Os webdocs são hoje o resultado do desenvolvimento do gênero cinematográfico não
ficcional, e se instauram como um produto cultural que permite ao consumidor mais do que a
passível condição de espectador, estimulando o receptor a explorar de uma experiência de fruição
multissensorial e participativa, visto que o indivíduo é constantemente convocado a interagir com a
obra, traçando os caminhos a serem percorridos, na ordem e com a demanda de tempo que desejar
(em alguns casos, não há mais uma linearidade absoluta e imprescindível, a forma e tempo de
apreciação da obra é o usuário quem determina). Desta feita, se instauram não apenas como uma
evolução ou adaptação de um gênero audiovisual tipicamente transmitido no cinema ou na tv, mas
como uma nova linguagem, nova maneira de se transmitir uma informação e entreter. Rio de
Lama articula algumas dessas estratégias de interação, que somadas em uma narrativa audiovisual
de cunho documental tornam-se características intrínsecas dos webdocumentários.

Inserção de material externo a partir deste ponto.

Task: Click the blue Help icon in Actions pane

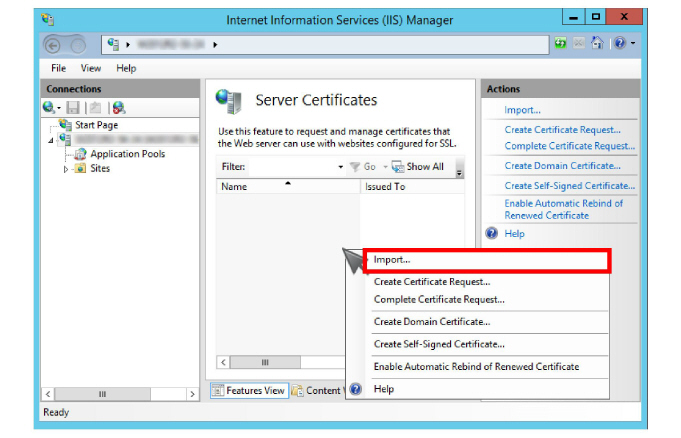Action: pos(492,233)
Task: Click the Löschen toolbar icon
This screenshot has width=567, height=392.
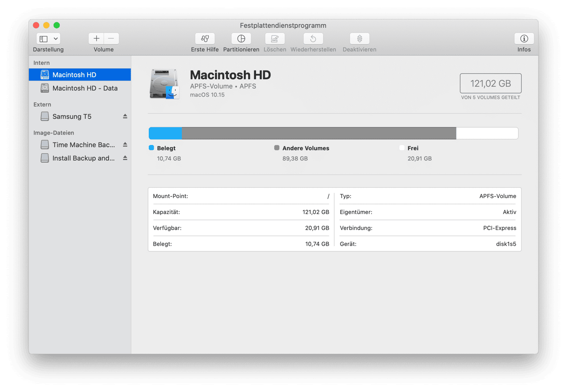Action: (x=275, y=39)
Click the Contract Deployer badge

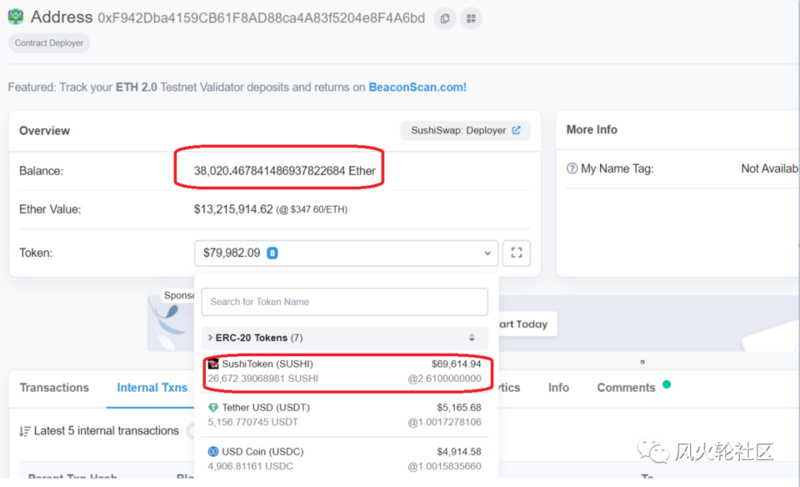[49, 43]
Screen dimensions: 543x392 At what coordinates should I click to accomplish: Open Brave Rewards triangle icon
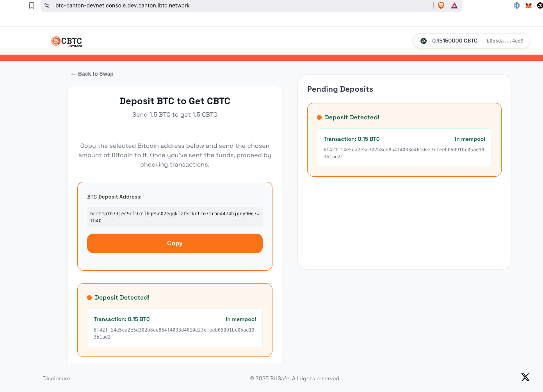point(454,5)

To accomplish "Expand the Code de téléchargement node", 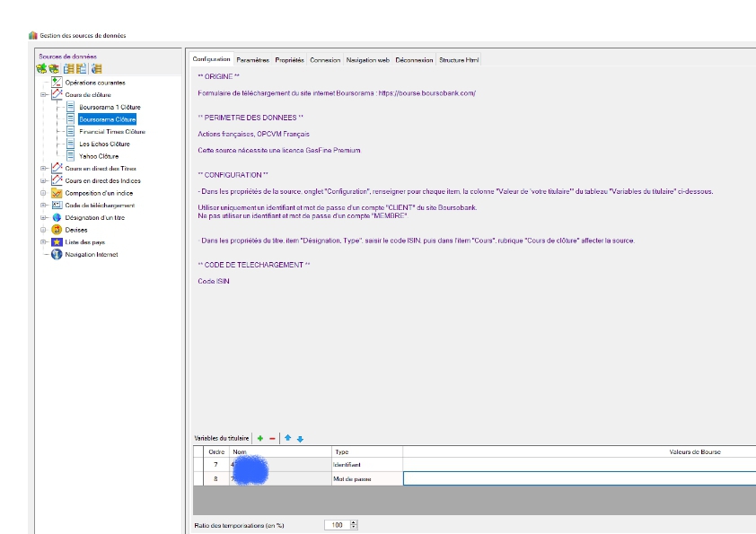I will 43,205.
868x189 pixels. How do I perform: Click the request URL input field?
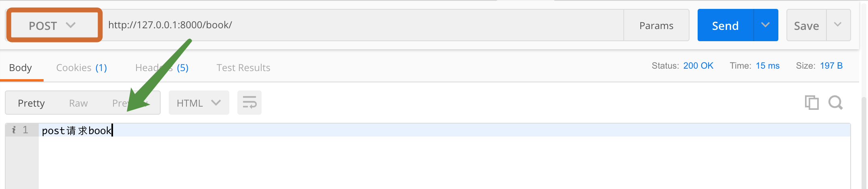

Vale ressaltar que embora o webdocumentário se proponha à interação entre produtor e
receptor, ele nem sempre é precisamente “aberto”. Ainda que proporcione interatividade e a
participação democrática, o material é pré-selecionado, e as escolhas são feitas dentro de um
ambiente relativamente fechado. O espectador, em muitos casos, conduz a navegação pela história à
sua escolha, sem nada acrescentar à mesma.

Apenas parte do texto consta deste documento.